With the comprehensive transformation and upgrading of the global manufacturing industry, a new round of technological transformation represented by big data, cloud computing and artificial intelligence is accelerating the promotion of global automotive technology into a new era of iterative upgrading and integrated development. Coupled with the increasing shortage of traditional energy sources and the increasingly prominent environmental pollution problems, as well as the national goal of "carbon peaking and carbon neutrality", new energy vehicles have become a breakthrough leading the transformation and upgrading of the automobile industry.
Although the new energy vehicle industry has certain shortcomings in terms of endurance, battery technology, repair and control, it still has inherent advantages over traditional fuel vehicles. Many people in the industry believe that even for a long time, fuel vehicles, hybrid vehicles, and pure electric vehicles will coexist in the market, and the label of future development is still "electrical". This can be seen from the changes in the market share of pure electric vehicles in China. From less than 2% to more than traditional fuel vehicles, the industry estimates that changes will take place in more than ten years. From the perspective of environmental protection and energy consumption, as long as the cost barrier is overcome and a complete operation and maintenance system is built, the possibility that the future blueprint of pure electric drive can be completed will be greatly improved.
With the rapid rise of new energy vehicles, the auto industry ecology and competition pattern are facing restructuring, the core competitiveness of the industry is changing, and auto products are developing in the direction of low-carbon, electric, and intelligent. If you want to mention the future development trend of new energy vehicles, it is foreseeable that it will eventually replace traditional fuel vehicles, it is only a matter of time. As an emerging business, new energy vehicles have not only changed the development model of the automobile industry, but also led to changes in travel modes. Whether it is logistics travel or personnel travel, they have entered the sharing stage. At present, many OEMs have also begun to establish their own operating brands. In addition, there is a clear trend of customization of operating vehicles.
Decarbonization is the first big challenge facing the automotive supply chain. Under the vision of global carbon neutrality, OEMs and parts companies are highly concerned about the transformation of the supply chain. How to achieve green, low-carbon or net-zero emissions in the supply chain is a problem that must be solved by enterprises. Most of the timetables for carbon neutrality of large auto companies are set by 2035 or 2040, when the entire industry chain will achieve net zero emissions. This means that not only the entire vehicle manufacturing process, but also the production of upstream parts and components to logistics and transportation must achieve net zero emissions. The supply chain is a key threshold for the future development of electric vehicles and smart vehicles. Supply chains are globalized, and companies are not only affected by their own strategies, but also by external factors such as international ones. In particular, the epidemic, trade disputes between major countries, technological competition, and shipping will affect the changes in the supply chain of the automotive industry.
There are still many obstacles and difficulties in the development and technological innovation of new energy vehicles. In this regard, the author suggests: First, in view of the high production costs, high operation and maintenance costs of many new energy vehicles, we can take the form of creating a technology innovation alliance, learn from each other, expand the product technology chain, and build new energy vehicles. The common technology research and development alliance platform focuses on breaking through the bottleneck of the core technology of power batteries and saving production costs. Second, the development of charging infrastructure is not coordinated. The widespread use of new energy vehicles requires the popularization of charging infrastructure, but in real life, the development of charging infrastructure is seriously inconsistent with the popularization of new energy vehicles. With the development of society, this problem will be gradually solved. In the future, all new residential areas should place the construction of charging power sources in the same important position, otherwise the real estate will not pass the acceptance inspection and be sold. This is undoubtedly a big plus for new energy vehicles.

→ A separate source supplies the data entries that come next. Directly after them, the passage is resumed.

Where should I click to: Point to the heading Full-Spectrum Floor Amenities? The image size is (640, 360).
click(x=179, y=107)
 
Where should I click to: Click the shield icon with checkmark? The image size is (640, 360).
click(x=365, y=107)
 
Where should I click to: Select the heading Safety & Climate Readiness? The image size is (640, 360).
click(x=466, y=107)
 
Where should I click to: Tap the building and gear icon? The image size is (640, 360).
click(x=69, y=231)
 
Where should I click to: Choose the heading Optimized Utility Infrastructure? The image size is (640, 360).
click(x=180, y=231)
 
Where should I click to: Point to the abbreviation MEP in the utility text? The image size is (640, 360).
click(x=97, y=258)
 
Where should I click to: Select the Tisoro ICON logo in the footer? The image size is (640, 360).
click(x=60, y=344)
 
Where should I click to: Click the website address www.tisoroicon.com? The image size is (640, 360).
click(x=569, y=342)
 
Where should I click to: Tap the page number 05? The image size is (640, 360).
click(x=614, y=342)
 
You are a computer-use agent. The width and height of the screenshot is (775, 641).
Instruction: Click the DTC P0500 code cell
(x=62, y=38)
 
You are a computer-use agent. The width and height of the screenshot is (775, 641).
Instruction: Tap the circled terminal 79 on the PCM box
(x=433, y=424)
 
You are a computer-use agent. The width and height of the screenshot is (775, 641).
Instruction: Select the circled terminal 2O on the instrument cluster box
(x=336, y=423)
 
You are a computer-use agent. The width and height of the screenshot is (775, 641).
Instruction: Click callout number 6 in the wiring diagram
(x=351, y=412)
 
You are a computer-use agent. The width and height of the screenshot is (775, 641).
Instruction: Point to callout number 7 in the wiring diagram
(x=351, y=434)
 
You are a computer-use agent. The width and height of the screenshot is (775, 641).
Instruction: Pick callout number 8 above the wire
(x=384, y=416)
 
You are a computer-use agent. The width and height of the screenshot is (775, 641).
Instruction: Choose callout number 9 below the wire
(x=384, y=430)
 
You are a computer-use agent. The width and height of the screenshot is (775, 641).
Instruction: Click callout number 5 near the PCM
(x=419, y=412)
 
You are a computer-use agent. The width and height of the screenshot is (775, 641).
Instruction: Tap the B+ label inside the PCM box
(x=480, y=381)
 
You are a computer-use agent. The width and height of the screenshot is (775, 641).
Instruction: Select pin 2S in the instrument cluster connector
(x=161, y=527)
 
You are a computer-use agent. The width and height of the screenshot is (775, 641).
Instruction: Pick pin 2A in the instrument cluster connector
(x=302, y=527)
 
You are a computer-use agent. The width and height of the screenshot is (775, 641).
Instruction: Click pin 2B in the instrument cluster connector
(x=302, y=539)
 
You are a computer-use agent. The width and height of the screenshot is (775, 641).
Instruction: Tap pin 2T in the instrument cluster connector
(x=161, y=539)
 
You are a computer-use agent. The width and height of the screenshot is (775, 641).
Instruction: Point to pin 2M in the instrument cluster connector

The only infrastructure in the era of fuel vehicles is gas stations and gas stations. The development of vehicle electrification will bring about major changes in the energy infrastructure in the future. Charging, battery swapping, fast charging, slow charging, mobile recharging of batteries, hydrogen refueling, etc., will constitute the integrated infrastructure. This will be a major highlight of future electrification development and a hot spot for industry investment. The outbreak of the market will stimulate a new wave of automotive technology innovation. In the past, the main problem that plagued the marketization of new energy vehicles was cost. After the subsidy is withdrawn, technology will become the core element of competition between new energy vehicles and fuel vehicles. Today, technological progress has given new energy vehicles the economic advantage to compete with fuel vehicles of the same class, and has truly ushered in an inflection point expected by the industry.